When you feel comfortable with the results of your model, you can save and apply the model. The predictive lead scoring is now configured and ready to use in your organization. A lead score refreshes every 24 hours as information in the lead is modified. If you ever recreate a model, it takes 24 hours to apply the new model.

Predictive opportunity scoring

The process for creating predictive opportunity scoring models is almost the same as the process for creating predictive lead scoring models. Predictive opportunity scoring uses the details from past records to build and calculate the scoring model. Sales Insights requires disqualified and qualified opportunities to create the scoring model.

When you have enough qualified and disqualified opportunities, the application allows you to create a scoring model. The initial creation of the model can take a while. Progress is displayed on the screen during the configuration process. You can still use the application while configuration is taking place.

After the creation of the model is complete, you should verify that the prediction accuracy score matched your organizational requirements. If you aren't satisfied with the prediction accuracy score, you can discard the current model and retrain to create an updated model. We recommend that you train the model after the data is refreshed in your organization for better prediction accuracy scoring.

When the model is created, it defines a scoring range for each grade. An opportunity scoring model has the following grades:

  • Grade A (green) - Highest likelihood for conversion into an opportunity.

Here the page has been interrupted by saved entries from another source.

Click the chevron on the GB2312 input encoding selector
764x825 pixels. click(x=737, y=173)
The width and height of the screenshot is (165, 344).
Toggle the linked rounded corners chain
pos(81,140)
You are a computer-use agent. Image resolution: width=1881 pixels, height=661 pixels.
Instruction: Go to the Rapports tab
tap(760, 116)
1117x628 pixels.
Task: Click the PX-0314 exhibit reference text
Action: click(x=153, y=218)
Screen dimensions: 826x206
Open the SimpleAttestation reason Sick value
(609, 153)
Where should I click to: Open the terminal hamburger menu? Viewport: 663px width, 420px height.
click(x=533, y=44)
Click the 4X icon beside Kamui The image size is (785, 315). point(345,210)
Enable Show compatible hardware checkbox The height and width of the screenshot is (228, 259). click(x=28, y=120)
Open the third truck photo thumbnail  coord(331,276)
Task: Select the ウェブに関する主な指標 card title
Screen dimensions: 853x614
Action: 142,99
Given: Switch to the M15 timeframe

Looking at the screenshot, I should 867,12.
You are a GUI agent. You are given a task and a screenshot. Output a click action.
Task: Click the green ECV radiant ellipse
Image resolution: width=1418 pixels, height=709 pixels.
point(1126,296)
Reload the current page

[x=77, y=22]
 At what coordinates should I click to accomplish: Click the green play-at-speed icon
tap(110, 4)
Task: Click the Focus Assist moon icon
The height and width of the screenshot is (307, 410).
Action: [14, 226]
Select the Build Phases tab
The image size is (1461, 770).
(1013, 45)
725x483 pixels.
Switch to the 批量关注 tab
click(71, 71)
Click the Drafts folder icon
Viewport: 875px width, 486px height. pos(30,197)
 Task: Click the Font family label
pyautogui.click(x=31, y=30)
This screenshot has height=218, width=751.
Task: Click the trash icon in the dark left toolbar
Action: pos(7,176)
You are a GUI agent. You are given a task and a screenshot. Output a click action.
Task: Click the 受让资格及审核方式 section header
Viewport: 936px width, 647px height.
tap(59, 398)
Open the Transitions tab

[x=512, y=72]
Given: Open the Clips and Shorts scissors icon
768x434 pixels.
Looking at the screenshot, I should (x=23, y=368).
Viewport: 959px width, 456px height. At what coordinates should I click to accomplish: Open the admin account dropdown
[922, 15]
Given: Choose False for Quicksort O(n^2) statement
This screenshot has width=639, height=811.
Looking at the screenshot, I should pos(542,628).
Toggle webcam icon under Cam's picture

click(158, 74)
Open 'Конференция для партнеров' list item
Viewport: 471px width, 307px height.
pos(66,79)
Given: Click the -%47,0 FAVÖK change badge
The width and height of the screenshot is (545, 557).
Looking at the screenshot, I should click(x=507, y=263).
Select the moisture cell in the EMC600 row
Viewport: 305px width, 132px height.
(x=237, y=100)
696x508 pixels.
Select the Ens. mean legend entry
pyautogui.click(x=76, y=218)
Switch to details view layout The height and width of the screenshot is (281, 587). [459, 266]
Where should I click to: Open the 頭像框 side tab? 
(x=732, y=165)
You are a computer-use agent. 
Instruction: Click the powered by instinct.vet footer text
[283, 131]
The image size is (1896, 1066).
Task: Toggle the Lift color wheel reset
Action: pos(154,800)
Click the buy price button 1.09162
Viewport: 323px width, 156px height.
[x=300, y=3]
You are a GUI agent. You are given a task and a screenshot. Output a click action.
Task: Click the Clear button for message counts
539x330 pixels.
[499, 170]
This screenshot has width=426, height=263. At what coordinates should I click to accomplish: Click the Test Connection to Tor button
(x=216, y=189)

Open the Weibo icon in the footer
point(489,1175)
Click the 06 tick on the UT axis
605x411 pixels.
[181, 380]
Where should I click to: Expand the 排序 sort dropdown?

  • Grade B (purple) - Second highest likelihood for conversion into an opportunity.

  • Grade C (yellow) - Second lowest likelihood for conversion into an opportunity.

  • Grade D (red) - Lowest likelihood for conversion into an opportunity.

Predictive opportunity scoring. You can adjust the minimum score range for each grade based on your organization's criteria.

Each grade has a minimum and maximum score. Because each organization might grade their opportunities slightly different, you can modify the scoring values that are associated with each grade. In the range that you want to modify, enter a minimum value of the range in the opportunity score. When you change an opportunity score range for a grade, the preceding grade's maximum range value changes automatically depending on the changed minimum grade value. For example, when you change the minimum range value score for Grade A to 51, the maximum opportunity score range for Grade B changes to 50.

When you feel comfortable with the results of your model, you can save and apply the model. The predictive opportunity scoring is now configured and ready to use in your organization. An opportunity score refreshes every 24 hours as information in the opportunity is modified. If you ever recreate a model, it takes 24 hours to apply the new model.